Paris Responds: Pt 2

TX: What's the deal about oil in the Caspian Sea? Where is the proof? It was more plausible when we dealt with the Persian Gulf war.

Paris: The Caspian Sea region has potentially the world's largest oil reserves (6 trillion dollars worth), likely making Central Asia the next Middle East. The problem is piping it out. Afghanistan occupies a strategic position between the Caspian and the markets of the Indian subcontinent and east Asia. It's prime territory for building pipelines, which is why the oil company Unocal -- as well as the U.S. government -- welcomed the Taliban's rise to power in 1996 as a promising source of "stability." And while this stability didn't materialize, people like Bush Jr. and the oil men around him have never given up on the tremendous profit possibilities that Central Asia offers.

Remember that both Bush and Vice President Cheney are wealthy oil men and Cheney's Haliburton Corporation will probably be building the multi-billion dollar oil pipeline across Afghanistan that will be needed to bring much of that oil to market. It is also important to be aware that Zalmay Khalilzad who is the US Envoy to Aghanistan was a Unocal advisor. ( Therefore a forced conflict with people they already have no regard for was the perfect vehicle to enable them to set up shop with the U.S. population's explicit approval.

INFORMATION SUPPLIED ::
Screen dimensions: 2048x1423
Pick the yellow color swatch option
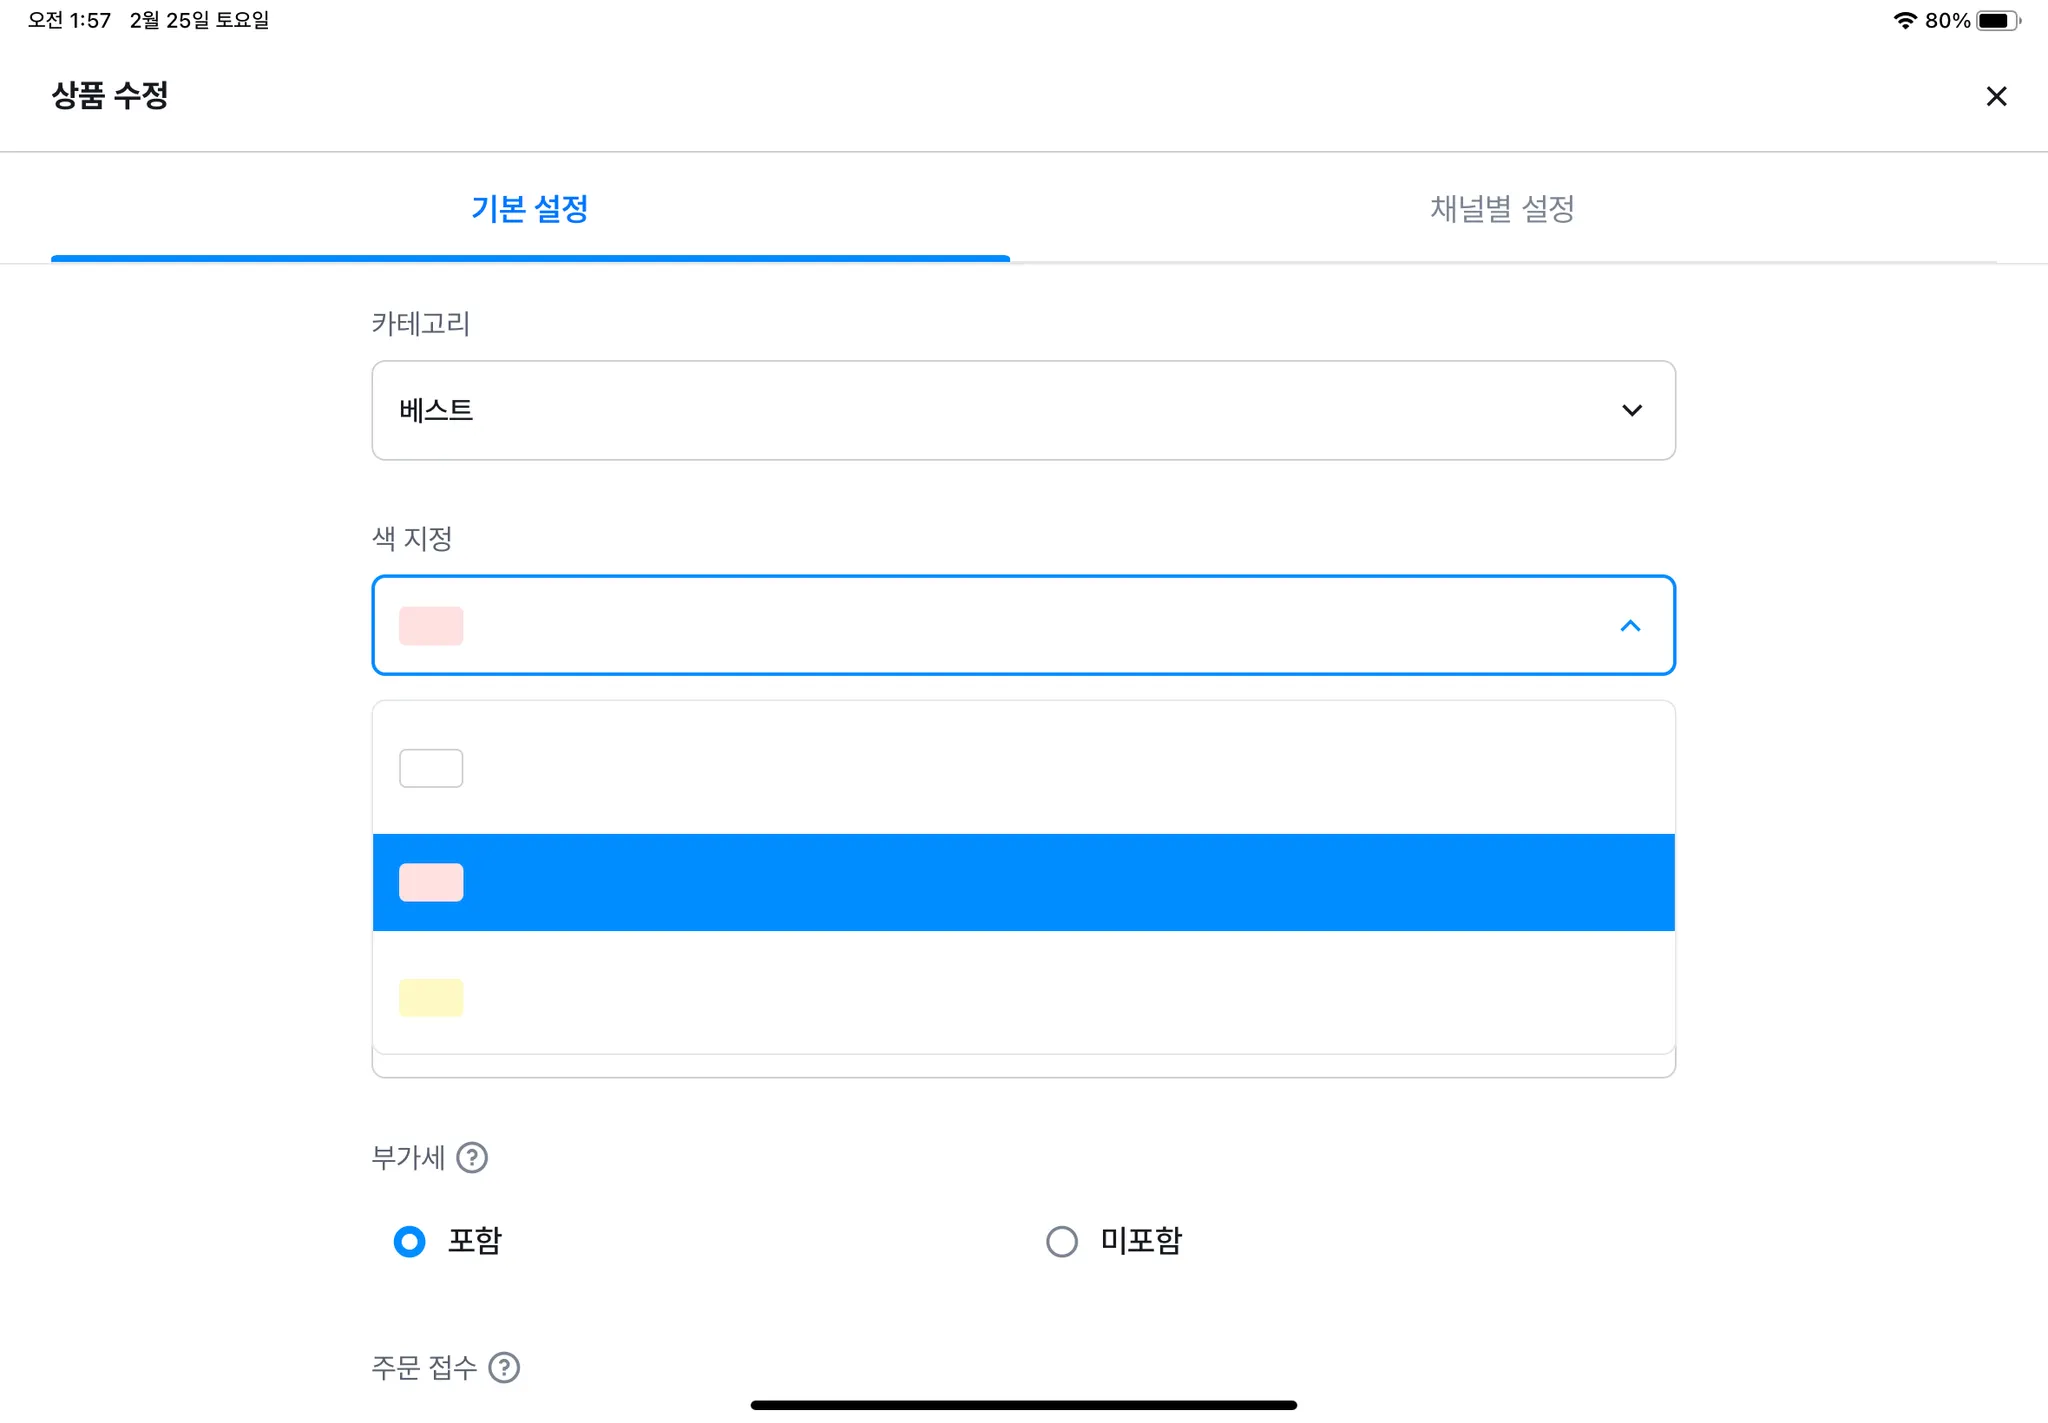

REQUIRED TASKS ::
[1] Write out the passage about Caspian Sea oil, everything from "TX: What's the" down to "Central Asia offers.", word for word.
[2] Decide whether each statement agrees with the passage about Caspian Sea oil, answering yes or no and quoting the deciding words: (a) the Taliban rose to power in 1996; (b) the Caspian Sea region's oil reserves are valued at 6 billion dollars; (c) the stability hoped for from the Taliban came about.

OUTPUTS FOR THE TASKS ::
[1]
TX: What's the deal about oil in the Caspian Sea? Where is the proof? It was more plausible when we dealt with the Persian Gulf war.

Paris: The Caspian Sea region has potentially the world's largest oil reserves (6 trillion dollars worth), likely making Central Asia the next Middle East. The problem is piping it out. Afghanistan occupies a strategic position between the Caspian and the markets of the Indian subcontinent and east Asia. It's prime territory for building pipelines, which is why the oil company Unocal -- as well as the U.S. government -- welcomed the Taliban's rise to power in 1996 as a promising source of "stability." And while this stability didn't materialize, people like Bush Jr. and the oil men around him have never given up on the tremendous profit possibilities that Central Asia offers.

[2]
(a) Yes: "welcomed the Taliban's rise to power in 1996"
(b) No: "(6 trillion dollars worth)"
(c) No: "this stability didn't materialize"